Trading Stake-able coins as a strategy

image.png
(Image source)\

An interesting phenomenon started on the cryptocurrency space not long ago.

Everything started on the year of 2012, when Sunny King and Scott Nadal published a paper about the concept of staking cryptocurrencies as an alternative to the Bitcoin Proof-of-work transactions validation process, as a mean to reduce the energy needed to do these validations.

If you don't know what proof-of-stake is, or how it works, i suggest that you read this Coindesk article.

But the basic idea is that the "miners" on the network would have a better chance of being selected as the validator of a transaction if they had more coins "locked" on the network.
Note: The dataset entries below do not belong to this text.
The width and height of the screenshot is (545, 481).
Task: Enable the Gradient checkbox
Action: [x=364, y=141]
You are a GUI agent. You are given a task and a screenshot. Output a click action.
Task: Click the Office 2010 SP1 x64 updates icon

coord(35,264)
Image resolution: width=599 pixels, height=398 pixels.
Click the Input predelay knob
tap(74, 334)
From that year, a lot of the concepts of proof-of-stake have evolved, and we saw the beginning of the Cryptocurrency De-Fi (Decentralized Finance) era.

Now, there is a lot of tools and services that allow everyone to "multiply" their cryptocurrencies, from staking pools, to lending in a lot of different platforms.
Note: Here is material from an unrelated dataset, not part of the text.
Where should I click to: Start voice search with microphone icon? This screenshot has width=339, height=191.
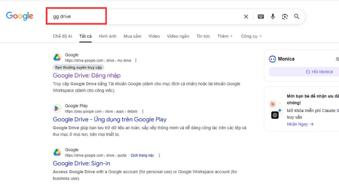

Dividends yield as a Stock Market trading/investing strategy

There is an old strategy used by traders and investors on the Stock Markets that is pretty simple in concept:

Only buy shares of solid companies that pay good dividends, and eventually, use the dividends to buy even more shares of these companies when the price is low.

This is a really effective investing strategy, because the dividends that a company pays to its shareholders is independent of the price of the share, but come from the company results.

So no matter if the price of the share is high or low on the open market, if the company had a good performance, their owners will be paid.

The average price concept

Let's say you bough 1 share of company XBC for 100 USD, and after a year, you recieved 10 USD as dividends.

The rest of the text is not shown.